Recent studies in STIs have drawn attention to the impact of the state of the microbiome of the female genital tract (FGT) and susceptibility to STIs – and, in particular, the protective effect of the hydrogen peroxide-releasing microbe Lactobacillus crispatus (L.c.) (Antonio & Hillier/STIs) (A&H). Such STIs include, not only BV (53% less likely with L.c., according to A&H), but apparently also HIV, gonorrhea and HSV-2, which show, according to a Uganda based study (Francis & Grosskurth/STIs) an association of BV estimated at RR 2.35, 1.3, 1.69, respectively. A recent study of 236 young women participating in the S. African FRESH cohort found that, of the 24 of these having a FGT microbiome dominated by L.c., none figured among the 31 HIV seroconversions (STI blogs: Susceptibility of sub-Saharan women to HIV). Haggerty & Ness/STIs (http://sti.bmj.com/content/92/6/441?sid=674668c5-6489-4db7-8da7-dc541da48ec8), in the PID Evaluation and Clinical Health Study, find a strong (RR 4.7) association of certain FGT microbiotic bacteria with PID. Finally, a mouse based study by Gilbert & Lewis (STI/blogs: Bacterial vaginosis associated bacterium) seems to confirm the hypothesis, proposed in 2001 by Shahmanesh/STIs (http://sti.bmj.com/content/77/2/139), that Gardnerella may indirectly cause NGU (non-gonococcal urethritis) by triggering the emergence of covert Escheridia coli.
But if the importance now seems established of the composition of the woman’s FGT microbiome for the susceptibility to a whole range of STI (BV, HIV, Ng, HSV-2, PID, NGU), what are we to think of the finding of a recent paper in mBio (the journal of the American Society for Microbiology) that bacteria in the penile microbiome play a comparable role in the case of men – at least, in respect to HIV?
Liu & Price http://mbio.asm.org/content/8/4/e00996-17.abstract?related-urls=yes&legid=mbio;8/4/e00996-17) uses data from 182 uncircumcised men from Rakai, Uganda, 46 of whom go on, over a two-year period, to develop HIV. In the case of five genera of bacteria suspected of playing a role in the association between male circumcision and reduced HIV risk, a strong association was discovered between their baseline prevalence in the penile microbiome and the risk of infection with HIV. With each 10-fold increase in the abundance of Prevotella, and Diliaster, for example, an increased risk was noted (AOR: 1.63 and 1.57, respectively). Other genera associated with increased risk were Peptoniphilus, Finegoldia, Porphyromonas, Mobiluncus, Peptostreptococcus, and Murdochiella. HIV risk was also found to be associated with inflammatory markers – especially interleukin-8. Presence of the latter increased significantly with densities of anaerobic bacteria. The greatest risk was observed where three are more cytokines were detected. These findings lead the researchers to conclude that the response of the immune system to shifts in the penile microbiome facilitate infection by HIV.

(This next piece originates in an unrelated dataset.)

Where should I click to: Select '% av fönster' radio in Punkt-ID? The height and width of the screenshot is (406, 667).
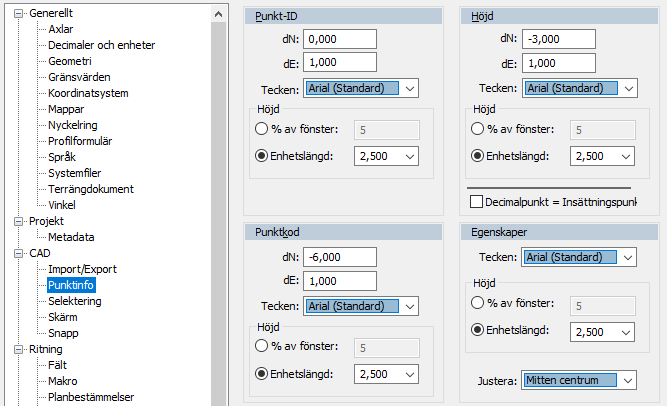point(262,129)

Of course, this is precisely the mechanism that may account for the increased susceptibility to STI (including HIV) in women with FGT deficient in L.c.. However, the problem can be largely resolved in the case of men by means of circumcision.
The authors also make the interesting point that the bacterial dysbiosis that they observe in the male microbiome may be passed on to women through sexual activity – so that the genital microbiome is, to some extent, ‘shared’ between them. Presumably, this could also mean that voluntary male medical circumcision reduces this risk of HIV transmission for women as well as men to the extent that women are at less risk of infection with bacteria that render them susceptible to HIV.